The minister of state for Primary Health Care, Joyce Moriku Kaducu said that the fact that a new variate from the United Kingdom and South Africa has been discovered in the country further justifies the decision to maintain the curfew. Kaducu also says that if 60% of the population is vaccinated, the curfew can then be lifted.

The speaker of parliament Rebecca Kadaga said that the government needs to come with better reasons for not lifting the curfew.

"I want someone to convince me that that’s the only time people get infected that is why there is a curfew. We had campaigns in this country - 3 months of campaigns, did that bring a spike in infections in this country? Did it? All of you [MPs] are products of that campaign - those who go for elections. Secondly, the markets are busy and they are open, the churches are there, the mosques are there. Sometimes when you give us reasons that really, at least justify. What is so special about 9 pm-6 am. No. No. No. That one honourable prime minister, I think you better get better reasons for stopping us from living our lives because we have observed SOPs, the infections have come down and we’re aware that it has come down," said Kadaga. 

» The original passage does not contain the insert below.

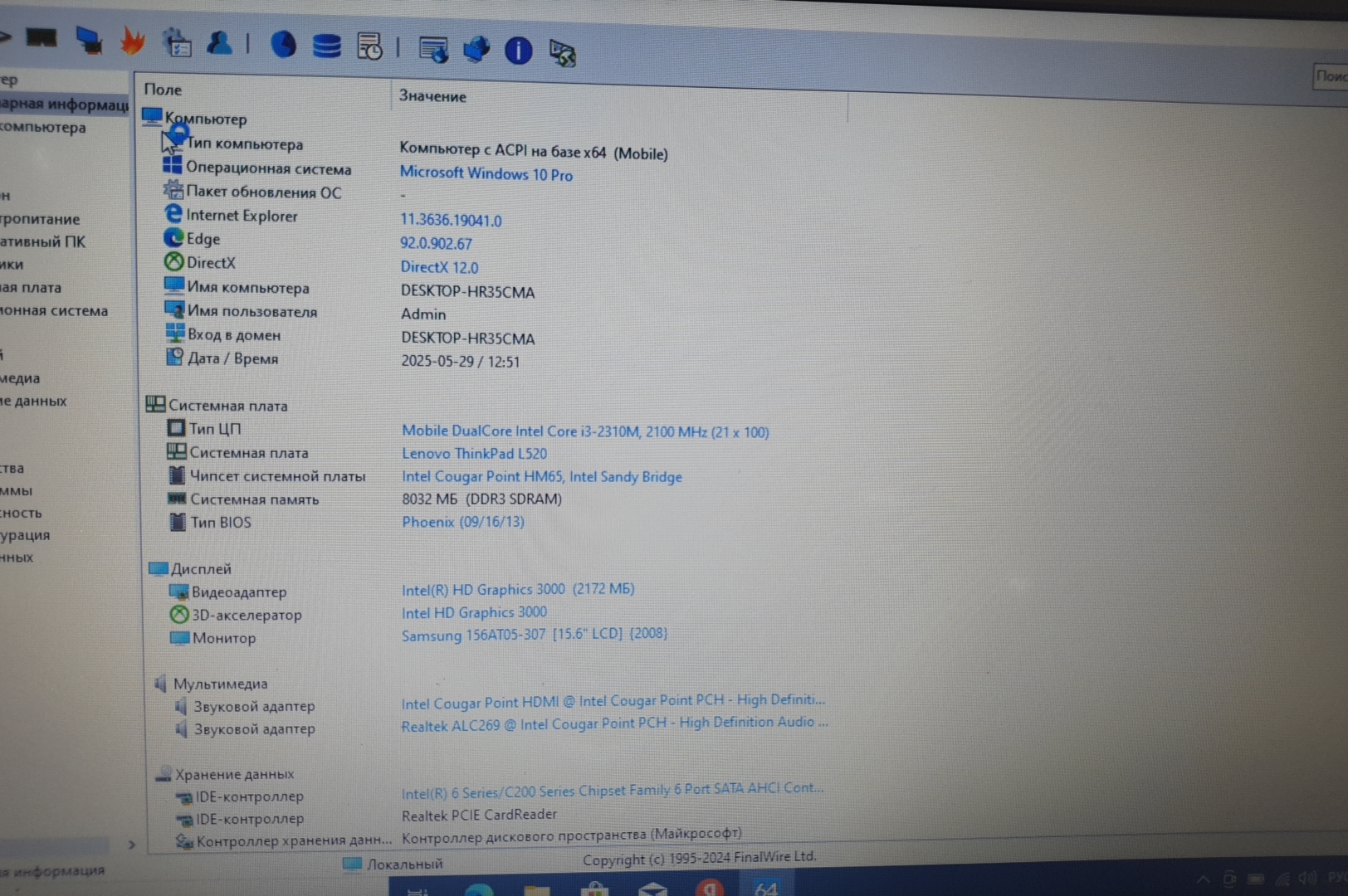
Task: Click the stacked database disks toolbar icon
Action: tap(326, 46)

Abdullatif Ssebagala Sengendo the Kawempe North MP says that curfew has become a money-making venture for the police. He says that although curfew is in place, people are operating normally so long as they bribe the police officers. 

Meanwhile, the minister for Internal Affairs Jeje Odongo said that police has recalled a message they had sent out to Muslims that they will be excused past curfew hours to enable them to perform Taraweeh prayers during Ramadan. 

"That practice is not compulsory, it is not supposed to be performed in the mosque. Indeed, Prophet Mohammed, peace be with him, did indicate when he was asked why he did not perform Taraweeh in the Mosque, he said if I perform Taraweeh in the mosque, it would be construed as if it is compulsory," said Odongo.

Maurice Kibalya the Bugabula South MP says that the traffic jam in Kampala ends at close to midnight, but curfew still exists at 9:00 pm and this is not in the interest of Ugandans.